Collected data entries
:::::

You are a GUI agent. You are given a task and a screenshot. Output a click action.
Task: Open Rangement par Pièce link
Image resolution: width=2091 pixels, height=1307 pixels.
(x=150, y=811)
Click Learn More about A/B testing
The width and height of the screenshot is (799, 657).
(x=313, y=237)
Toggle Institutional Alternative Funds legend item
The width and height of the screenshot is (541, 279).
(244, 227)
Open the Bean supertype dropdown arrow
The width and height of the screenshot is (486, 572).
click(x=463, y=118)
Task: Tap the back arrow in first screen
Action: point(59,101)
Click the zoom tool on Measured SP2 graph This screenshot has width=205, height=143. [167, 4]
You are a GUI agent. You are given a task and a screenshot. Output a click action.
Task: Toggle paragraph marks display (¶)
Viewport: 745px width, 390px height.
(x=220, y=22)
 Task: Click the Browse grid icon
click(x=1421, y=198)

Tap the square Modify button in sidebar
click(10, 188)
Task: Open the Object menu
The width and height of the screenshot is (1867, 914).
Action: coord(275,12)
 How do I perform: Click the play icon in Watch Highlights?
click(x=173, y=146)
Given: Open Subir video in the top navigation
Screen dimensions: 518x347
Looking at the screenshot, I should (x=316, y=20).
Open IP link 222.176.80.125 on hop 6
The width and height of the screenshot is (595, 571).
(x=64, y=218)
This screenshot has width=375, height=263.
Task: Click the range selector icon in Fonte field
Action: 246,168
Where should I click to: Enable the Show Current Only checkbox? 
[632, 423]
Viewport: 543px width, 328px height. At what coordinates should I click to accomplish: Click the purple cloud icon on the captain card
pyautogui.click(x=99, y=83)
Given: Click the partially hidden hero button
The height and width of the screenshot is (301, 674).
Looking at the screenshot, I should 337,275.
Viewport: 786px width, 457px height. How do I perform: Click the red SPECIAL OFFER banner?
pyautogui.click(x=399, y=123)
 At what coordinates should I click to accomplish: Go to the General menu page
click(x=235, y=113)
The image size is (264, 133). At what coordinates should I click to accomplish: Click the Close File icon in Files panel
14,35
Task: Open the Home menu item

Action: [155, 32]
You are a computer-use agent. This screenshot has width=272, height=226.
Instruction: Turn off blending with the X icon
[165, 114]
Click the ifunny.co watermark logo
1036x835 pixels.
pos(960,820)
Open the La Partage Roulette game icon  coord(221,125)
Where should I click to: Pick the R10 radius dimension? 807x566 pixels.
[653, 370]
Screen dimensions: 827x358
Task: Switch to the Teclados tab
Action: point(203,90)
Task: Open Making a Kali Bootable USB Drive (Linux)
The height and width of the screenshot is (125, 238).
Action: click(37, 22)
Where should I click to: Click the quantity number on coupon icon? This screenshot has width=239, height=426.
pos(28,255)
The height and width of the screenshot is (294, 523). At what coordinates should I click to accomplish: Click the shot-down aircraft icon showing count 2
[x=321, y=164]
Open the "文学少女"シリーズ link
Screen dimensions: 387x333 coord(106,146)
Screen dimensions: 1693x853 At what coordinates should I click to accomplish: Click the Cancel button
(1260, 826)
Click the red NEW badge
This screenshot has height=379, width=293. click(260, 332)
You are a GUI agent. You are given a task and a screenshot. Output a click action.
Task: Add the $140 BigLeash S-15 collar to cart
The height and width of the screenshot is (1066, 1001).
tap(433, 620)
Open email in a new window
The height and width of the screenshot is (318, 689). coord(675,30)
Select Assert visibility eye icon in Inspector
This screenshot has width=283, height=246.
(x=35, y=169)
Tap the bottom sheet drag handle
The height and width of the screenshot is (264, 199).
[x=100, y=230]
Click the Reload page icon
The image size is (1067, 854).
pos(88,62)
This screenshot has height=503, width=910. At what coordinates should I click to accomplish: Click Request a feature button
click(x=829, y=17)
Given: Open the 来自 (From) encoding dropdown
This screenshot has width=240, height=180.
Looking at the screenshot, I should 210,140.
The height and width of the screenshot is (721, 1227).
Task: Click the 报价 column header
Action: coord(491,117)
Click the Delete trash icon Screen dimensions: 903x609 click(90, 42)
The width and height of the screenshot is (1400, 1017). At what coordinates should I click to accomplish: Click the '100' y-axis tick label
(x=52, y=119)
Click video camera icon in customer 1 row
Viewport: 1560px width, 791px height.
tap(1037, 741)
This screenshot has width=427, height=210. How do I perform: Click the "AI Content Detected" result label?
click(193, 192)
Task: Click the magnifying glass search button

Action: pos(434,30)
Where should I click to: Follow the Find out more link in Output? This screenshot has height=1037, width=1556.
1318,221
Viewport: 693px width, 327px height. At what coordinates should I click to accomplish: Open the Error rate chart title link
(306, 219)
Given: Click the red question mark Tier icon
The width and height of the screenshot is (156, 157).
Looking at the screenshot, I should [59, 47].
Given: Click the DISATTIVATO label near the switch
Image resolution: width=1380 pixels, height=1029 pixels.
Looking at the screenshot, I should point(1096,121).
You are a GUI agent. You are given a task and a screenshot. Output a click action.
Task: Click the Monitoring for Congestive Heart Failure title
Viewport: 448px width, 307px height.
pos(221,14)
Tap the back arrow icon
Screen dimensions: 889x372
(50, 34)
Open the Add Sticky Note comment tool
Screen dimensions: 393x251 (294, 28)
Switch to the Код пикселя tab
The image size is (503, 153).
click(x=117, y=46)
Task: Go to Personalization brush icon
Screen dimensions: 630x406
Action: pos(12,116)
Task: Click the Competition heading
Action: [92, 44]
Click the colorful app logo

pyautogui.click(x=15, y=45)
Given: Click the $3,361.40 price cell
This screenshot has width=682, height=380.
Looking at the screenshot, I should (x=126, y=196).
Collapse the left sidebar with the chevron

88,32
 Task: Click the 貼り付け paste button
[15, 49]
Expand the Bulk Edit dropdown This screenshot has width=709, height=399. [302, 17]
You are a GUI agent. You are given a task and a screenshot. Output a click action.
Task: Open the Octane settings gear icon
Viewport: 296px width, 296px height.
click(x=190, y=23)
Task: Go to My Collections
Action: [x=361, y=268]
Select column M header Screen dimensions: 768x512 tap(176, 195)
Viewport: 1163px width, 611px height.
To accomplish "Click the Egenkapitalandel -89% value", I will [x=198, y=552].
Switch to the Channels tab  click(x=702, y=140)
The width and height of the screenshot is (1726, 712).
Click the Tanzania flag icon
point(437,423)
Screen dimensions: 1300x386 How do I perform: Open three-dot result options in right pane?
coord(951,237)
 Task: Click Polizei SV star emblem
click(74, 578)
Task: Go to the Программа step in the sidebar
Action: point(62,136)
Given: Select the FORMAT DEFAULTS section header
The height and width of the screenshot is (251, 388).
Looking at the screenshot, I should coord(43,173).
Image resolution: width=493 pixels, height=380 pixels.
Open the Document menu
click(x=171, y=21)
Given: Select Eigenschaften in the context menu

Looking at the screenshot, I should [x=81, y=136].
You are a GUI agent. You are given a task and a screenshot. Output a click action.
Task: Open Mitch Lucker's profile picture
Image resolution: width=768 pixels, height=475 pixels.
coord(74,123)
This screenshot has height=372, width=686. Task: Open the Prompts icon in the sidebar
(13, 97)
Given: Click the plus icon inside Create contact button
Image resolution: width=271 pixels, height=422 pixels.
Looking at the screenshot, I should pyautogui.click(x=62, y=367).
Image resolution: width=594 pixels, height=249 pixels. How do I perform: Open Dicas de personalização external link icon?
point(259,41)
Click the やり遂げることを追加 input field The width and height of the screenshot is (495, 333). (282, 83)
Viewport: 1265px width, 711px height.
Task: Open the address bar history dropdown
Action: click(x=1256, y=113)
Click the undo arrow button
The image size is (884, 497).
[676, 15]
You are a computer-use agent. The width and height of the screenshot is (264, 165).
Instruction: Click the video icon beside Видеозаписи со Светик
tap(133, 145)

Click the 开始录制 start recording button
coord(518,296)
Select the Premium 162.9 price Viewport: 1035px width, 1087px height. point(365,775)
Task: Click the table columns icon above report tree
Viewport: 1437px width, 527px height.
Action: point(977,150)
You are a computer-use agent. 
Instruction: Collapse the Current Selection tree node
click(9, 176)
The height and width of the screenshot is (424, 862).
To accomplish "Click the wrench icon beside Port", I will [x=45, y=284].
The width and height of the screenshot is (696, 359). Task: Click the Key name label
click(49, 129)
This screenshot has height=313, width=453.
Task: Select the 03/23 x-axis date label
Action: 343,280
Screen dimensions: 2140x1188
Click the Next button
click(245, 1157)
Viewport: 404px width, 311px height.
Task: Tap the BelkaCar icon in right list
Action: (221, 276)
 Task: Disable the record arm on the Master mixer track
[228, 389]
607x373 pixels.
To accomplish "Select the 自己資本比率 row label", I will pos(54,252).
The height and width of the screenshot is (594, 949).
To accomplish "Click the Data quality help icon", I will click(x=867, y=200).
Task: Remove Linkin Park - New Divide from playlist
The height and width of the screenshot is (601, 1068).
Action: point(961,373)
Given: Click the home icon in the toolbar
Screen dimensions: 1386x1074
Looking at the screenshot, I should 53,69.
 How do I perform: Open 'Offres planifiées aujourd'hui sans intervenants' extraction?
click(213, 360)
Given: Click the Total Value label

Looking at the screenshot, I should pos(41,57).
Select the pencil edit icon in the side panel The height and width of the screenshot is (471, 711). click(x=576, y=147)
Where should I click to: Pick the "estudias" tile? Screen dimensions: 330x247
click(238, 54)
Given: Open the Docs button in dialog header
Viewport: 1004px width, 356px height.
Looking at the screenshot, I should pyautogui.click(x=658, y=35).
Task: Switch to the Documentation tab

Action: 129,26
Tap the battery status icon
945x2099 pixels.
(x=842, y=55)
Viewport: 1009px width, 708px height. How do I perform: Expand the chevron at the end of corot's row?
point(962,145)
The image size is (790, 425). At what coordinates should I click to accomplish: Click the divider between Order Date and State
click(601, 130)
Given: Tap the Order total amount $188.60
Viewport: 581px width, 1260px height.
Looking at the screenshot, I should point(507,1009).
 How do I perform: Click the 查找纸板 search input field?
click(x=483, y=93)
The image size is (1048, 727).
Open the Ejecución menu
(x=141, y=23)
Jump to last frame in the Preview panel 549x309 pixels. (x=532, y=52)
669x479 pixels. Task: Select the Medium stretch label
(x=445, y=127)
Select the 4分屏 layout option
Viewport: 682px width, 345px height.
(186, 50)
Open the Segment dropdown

:::::

- **WORK INSTRUCTIONS**
Pick every line of the data that includes the string "price".

- **WRITTEN SOLUTION**
Given: Click the $3,361.40 price cell
Select the Premium 162.9 price Viewport: 1035px width, 1087px height. point(365,775)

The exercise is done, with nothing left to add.